This course will give you an overview of early-twentieth-century women's fiction by focusing on four key modernist writers: Katherine Mansfield, Virginia Woolf, Gertrude Stein and Djuna Barnes. You will be introduced to these authors' daring and original styles by looking at their short fiction: the short story being the form which first allowed them the freedom to experiment with their radically new take on literature.
These women writers' participation in the literary and cultural innovations of modernism will be examined in the contexts which made their contributions and rise possible, and where they played a lively, and sometimes crucial, role: the little magazine, the small press, and the literary salon in the cosmopolitan cities of London, Paris and New York.
In their different ways, through the distinctive voices of their authors, all the stories studied in this course offer a glimpse of women's unconventional, and at the time marginalised, perspectives: their sideways glance at society, their emphasis on intense moments of emotion and visual and auditory effects over traditional narrative, and their attention to small and everyday objects, which they infuse with a profound sense of mystery.

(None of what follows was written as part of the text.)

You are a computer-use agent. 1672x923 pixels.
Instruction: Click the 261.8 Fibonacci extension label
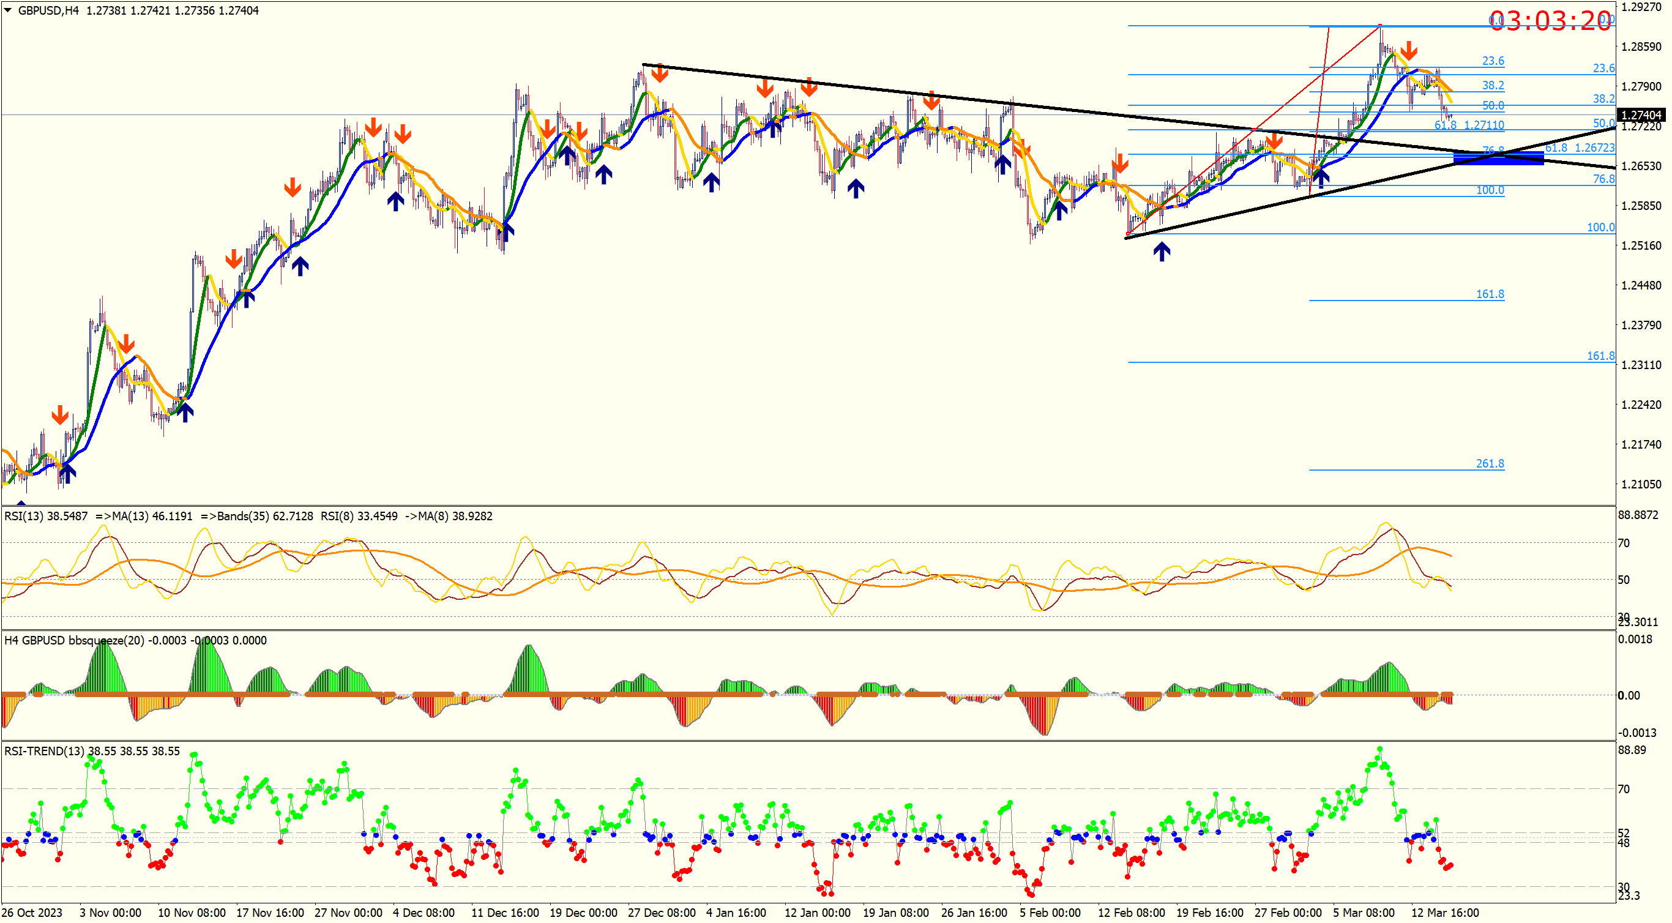pos(1490,463)
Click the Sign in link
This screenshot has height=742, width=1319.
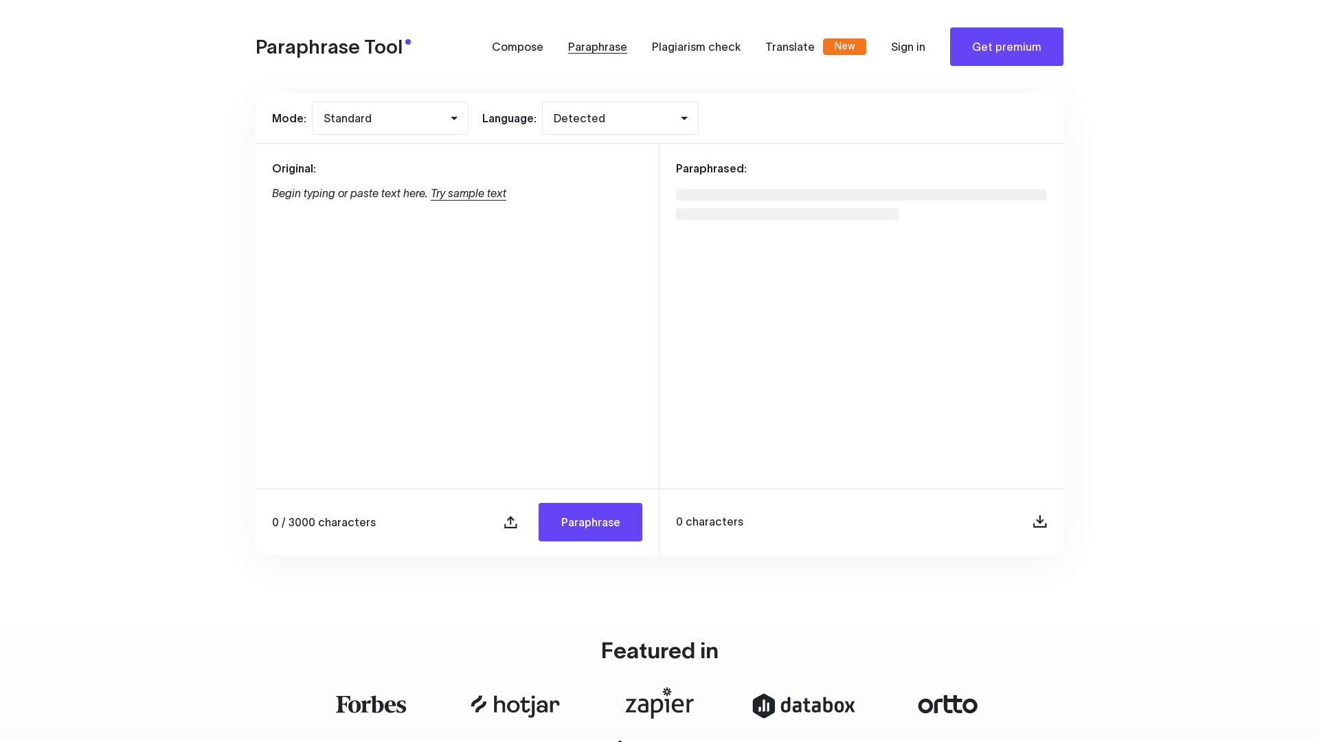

Eschewing plot and resolution in favour of ellipsis and unanswered questions, these stories are above all a kaleidoscope of women's lives at a moment of transition, and a window onto the neglected topic of relationships between women. In this spirit, and as part of our discovery of women writers of the early twentieth century, the course will also include a trip to the bookshop of a publisher which reprints less well-known women authors of the period.